There's a man inside. Looking at him makes me think I'm going to have to carry my food home and I am also going to have to have a bath when I get there. He's nearly as wide as he is tall and has red splotched down the front of his slightly-wrinkled shirt, trousers that fasten just underneath his very round stomach, and ancient shoes. He's drunk, that much is clear, and his eyes are glassy and red, almost like he's been crying, but you know better because everything about this man says I am not capable of crying., I am a man's man., and also, possibly, hiccup.
I go over the toilet adjacent to him and open my trousers and while I'm doing my job, he casually looks over the porcelain and for a minute, I think he's trying to have a look at my donger, but he's looking at his face all peculiar-like and my mind is going, Jesus Christ, I am about to be asked for a signature while I've got my hand on my dick in the men's toilet and I am not signing anything unless he washes his hands, but he shocks me thoroughly. He doesn't say, you're that bloke off the films. Instead he says, I know you, all shocked. Your dad's an Englishman called Jackman, am I right? Normally, I'd think this was a very clever ploy for something, but he goes on, your dad was my accountant for years and years. Which one are you, he wants to know, your parents had a litter of babies, didn't they?

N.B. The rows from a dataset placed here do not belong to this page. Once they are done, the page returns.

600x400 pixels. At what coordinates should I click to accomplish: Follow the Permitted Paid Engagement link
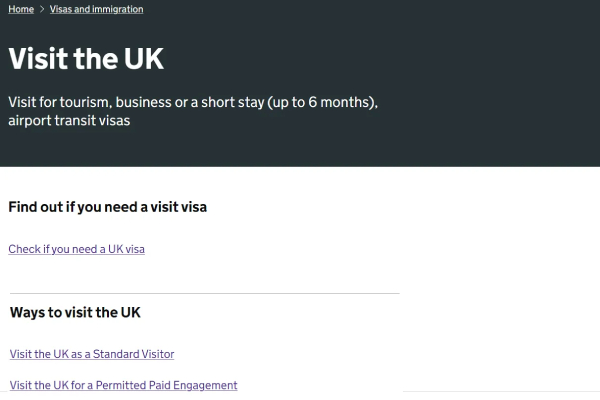point(123,385)
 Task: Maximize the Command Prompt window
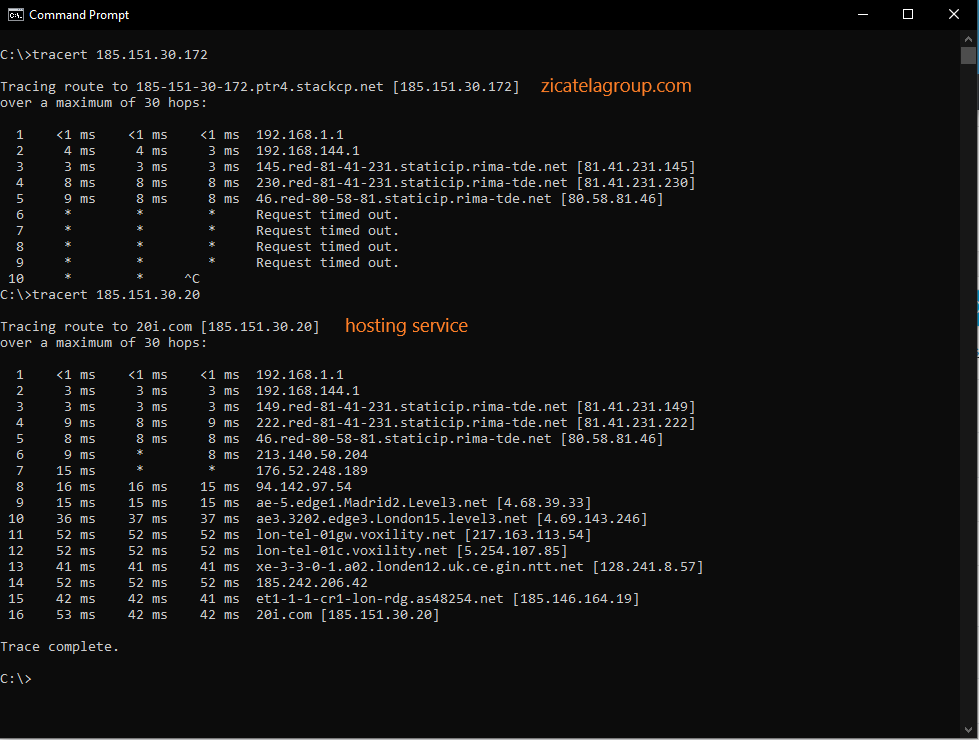(907, 14)
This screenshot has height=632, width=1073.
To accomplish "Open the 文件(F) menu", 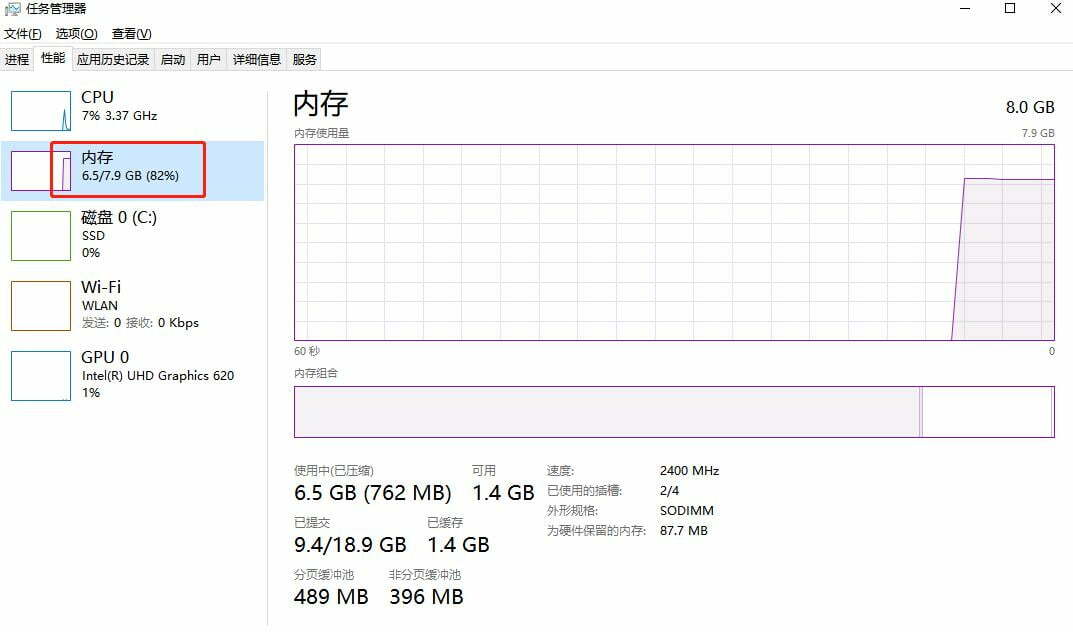I will coord(23,34).
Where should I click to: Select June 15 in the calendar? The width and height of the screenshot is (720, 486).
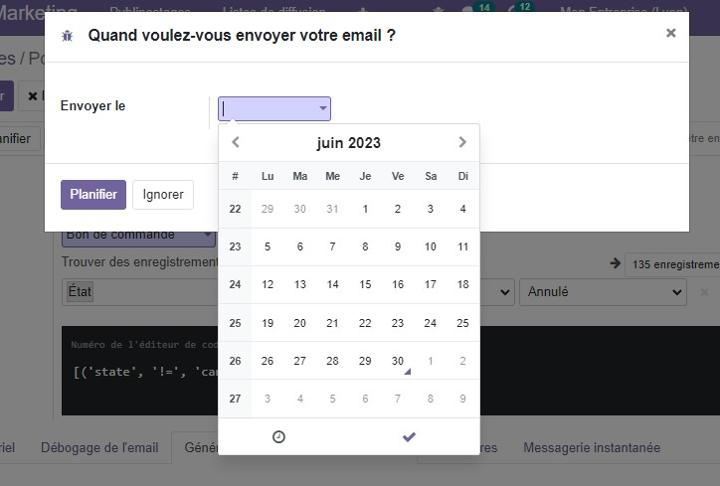click(365, 285)
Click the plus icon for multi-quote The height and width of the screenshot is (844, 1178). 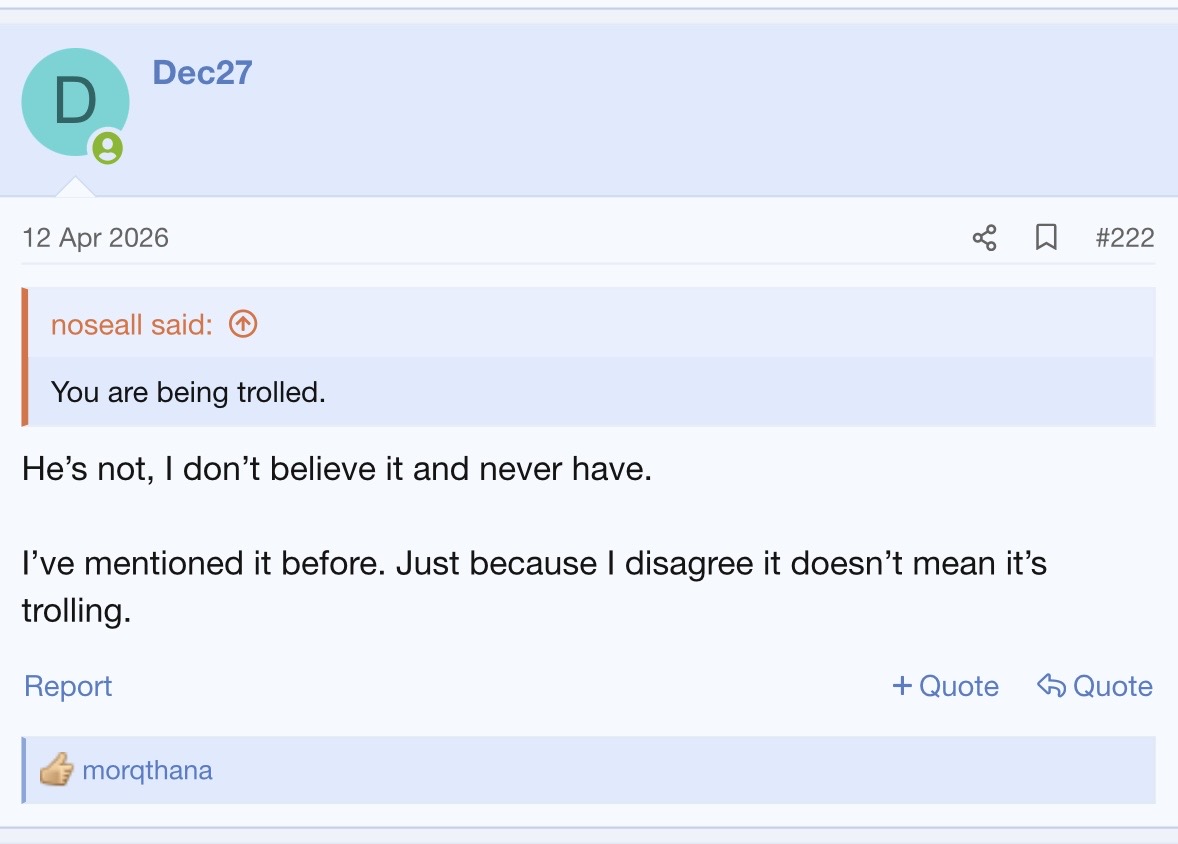902,685
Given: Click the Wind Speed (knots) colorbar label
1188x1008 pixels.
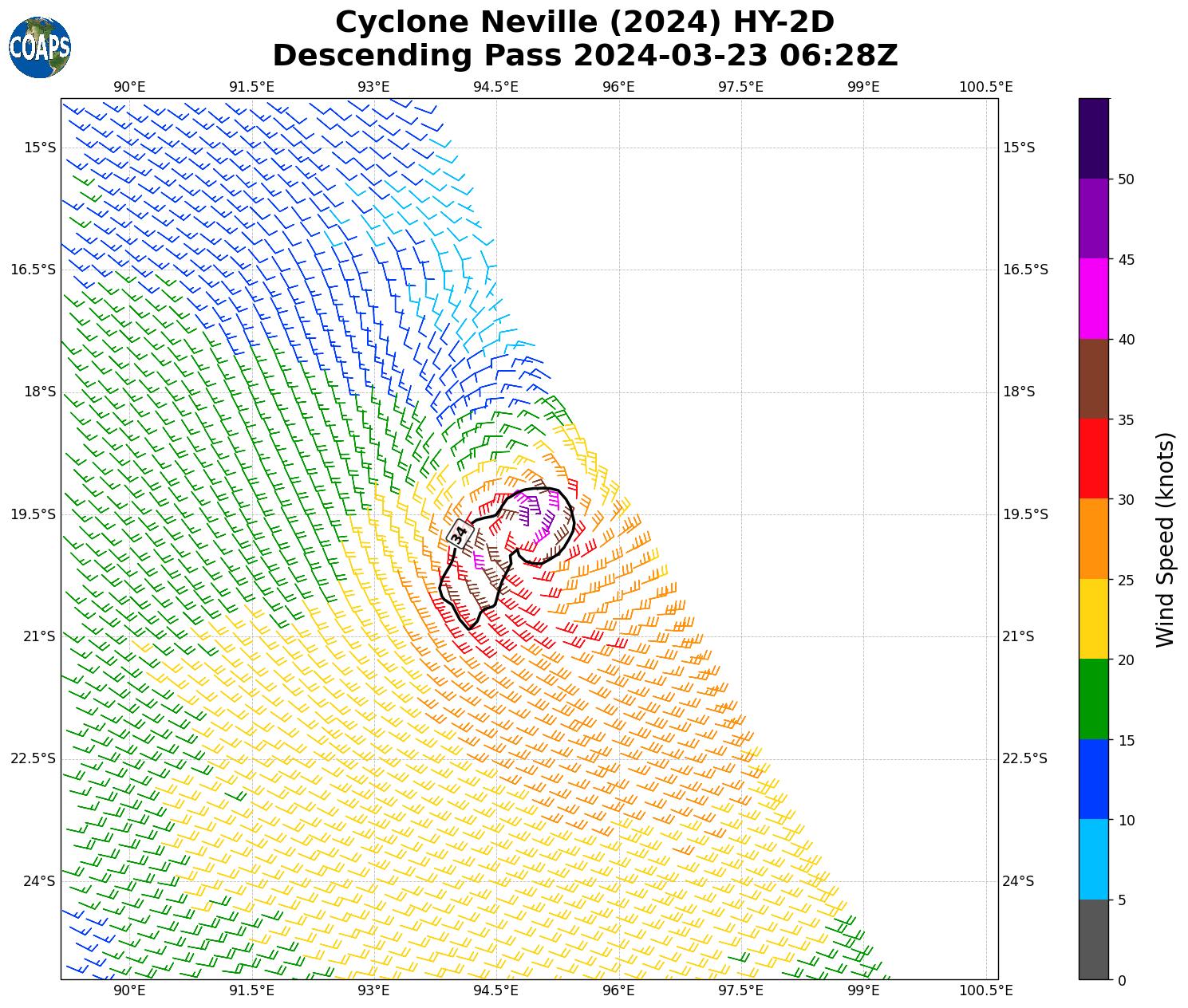Looking at the screenshot, I should [x=1166, y=539].
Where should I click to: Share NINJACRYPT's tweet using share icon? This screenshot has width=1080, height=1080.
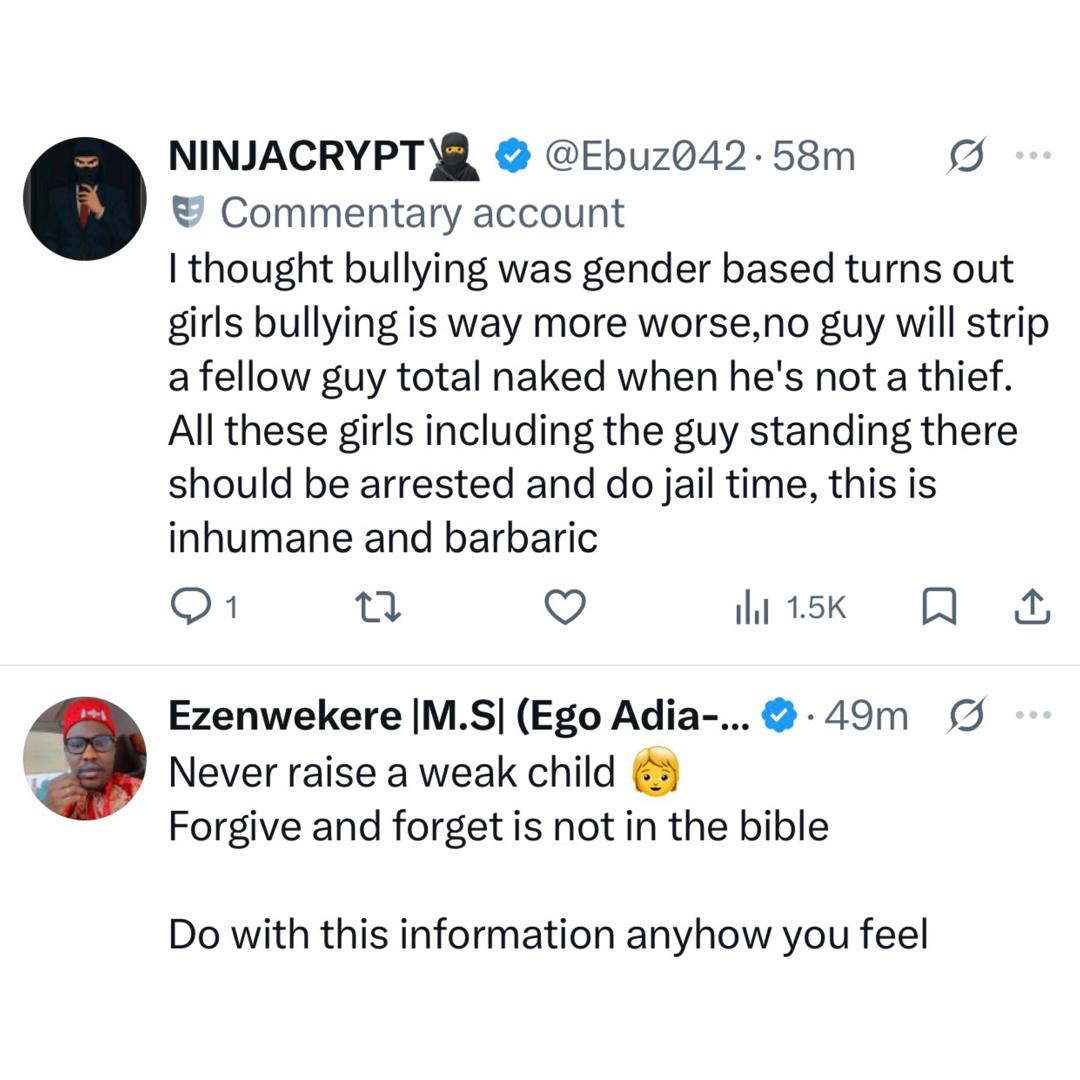point(1032,606)
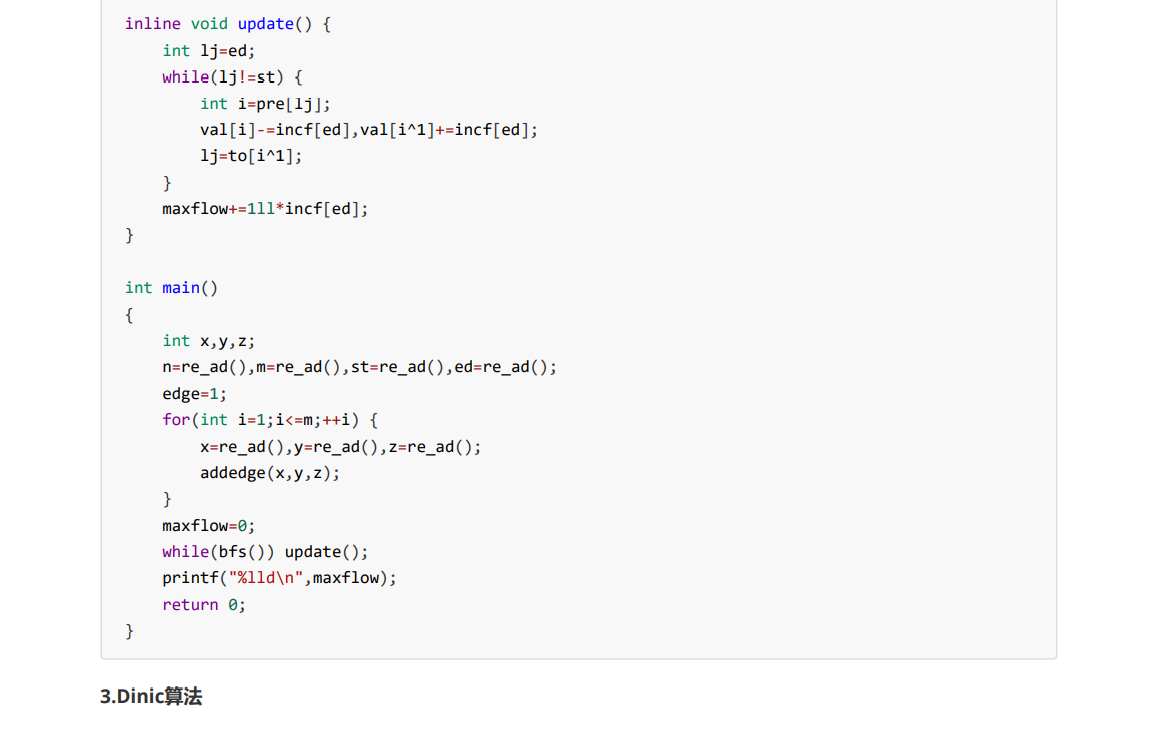1155x756 pixels.
Task: Click the inline void update() line
Action: click(228, 24)
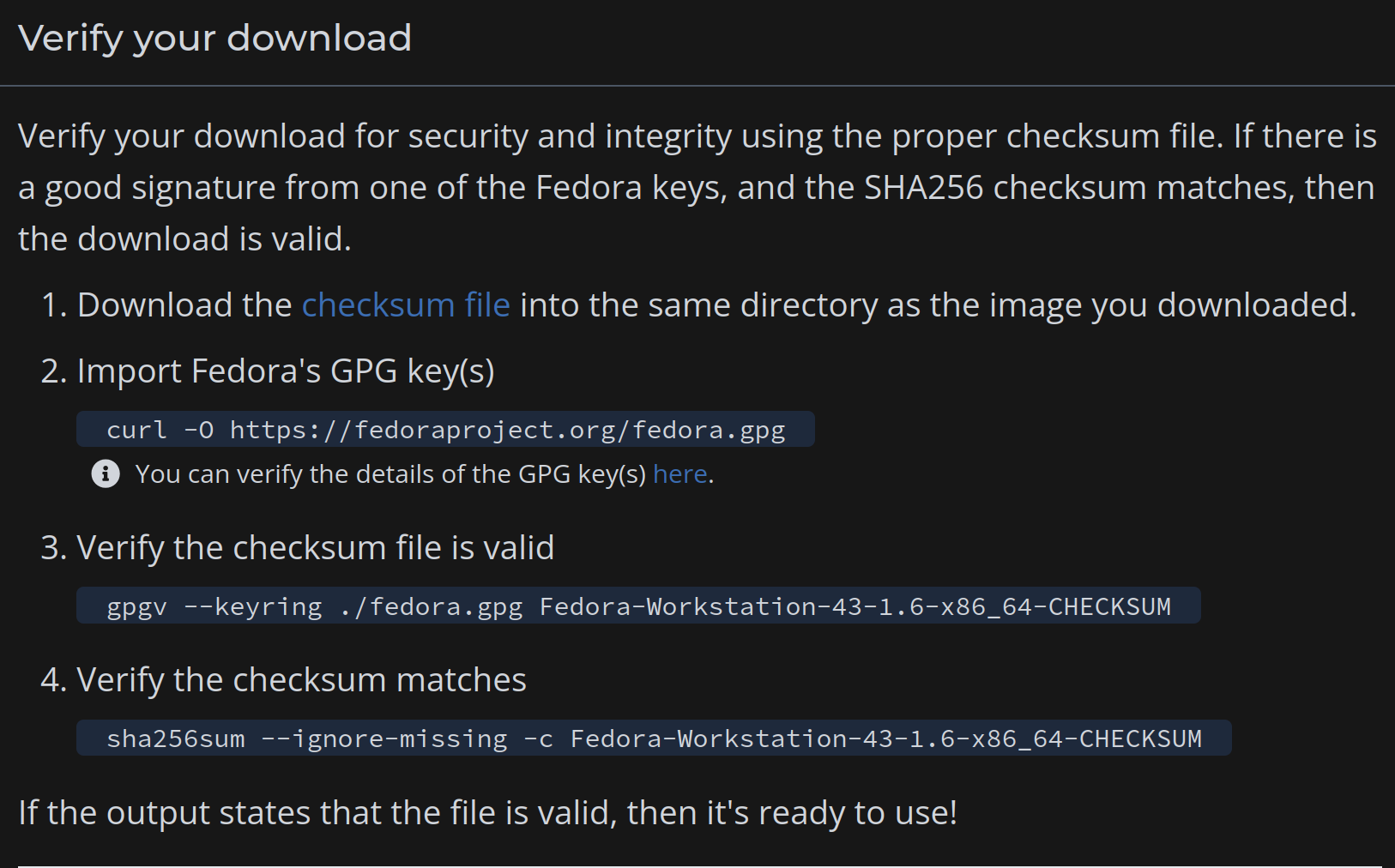The height and width of the screenshot is (868, 1395).
Task: Click the CHECKSUM filename in the sha256sum command
Action: click(885, 738)
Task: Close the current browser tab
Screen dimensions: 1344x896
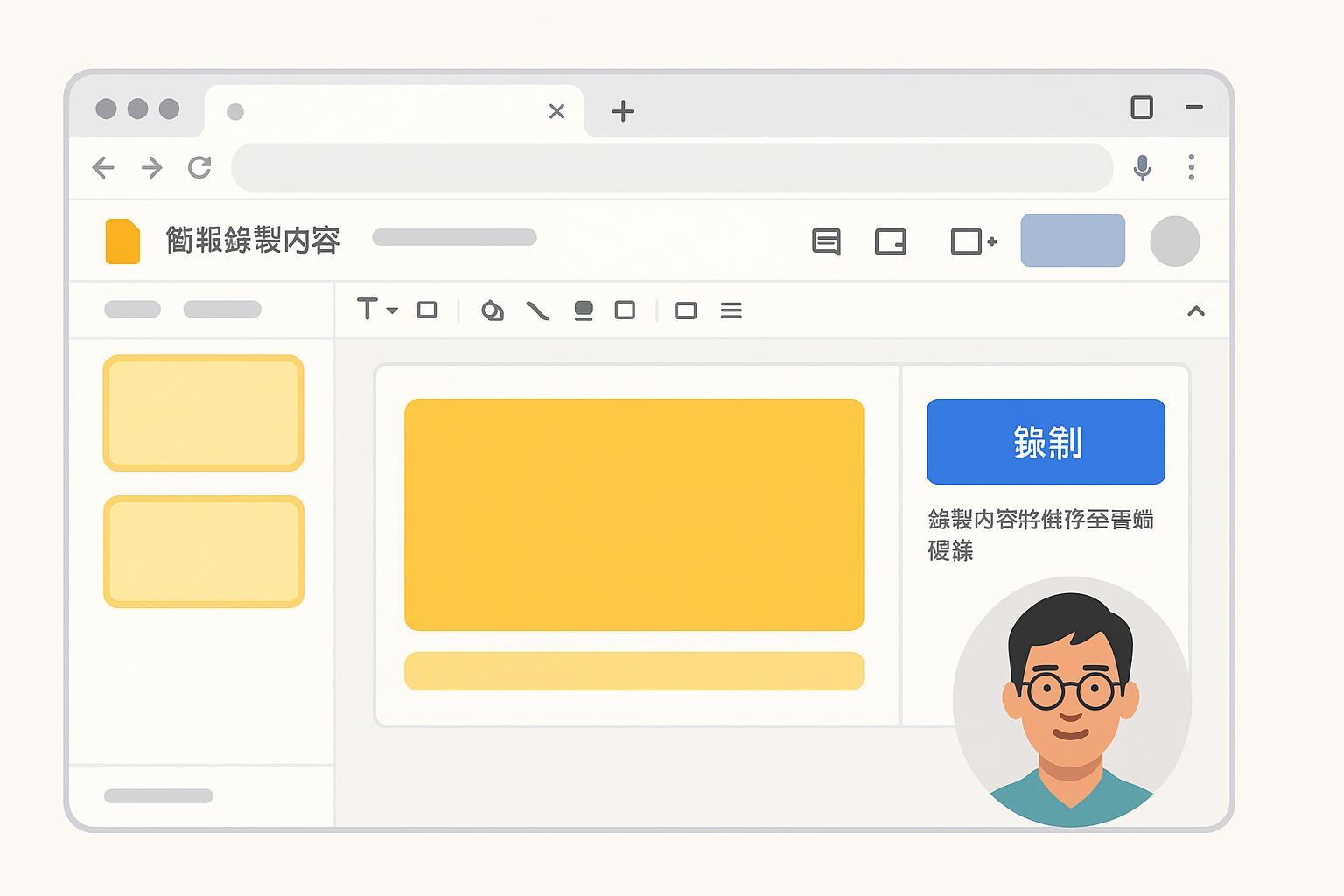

If there's anything I've ever learned in life, it's that people have tells whenever they're talking a lot of shit, and this man's either very good about his own, or he's flat out telling the truth, so I say, I'm Hugh, I'm the last of five, and he laughs so hard most people would get tears, but He's not capable of crying., He is a man's man., and, because I still can see my reflection in his eyes, hiccup. I remember you, he says. Haphazardly ran into all of you at the store while I was out getting some tobacco for my rollies, you know?, and you were sitting in the little cart screaming your bloody head off. And I think that this story must be true, because as the baby, I was relentlessly spoiled, and when I didn't get what I wanted, I liked to make sure everyone knew it. He goes on: you didn't shut up for a minute until your mum plucked you up and led you around by the hand.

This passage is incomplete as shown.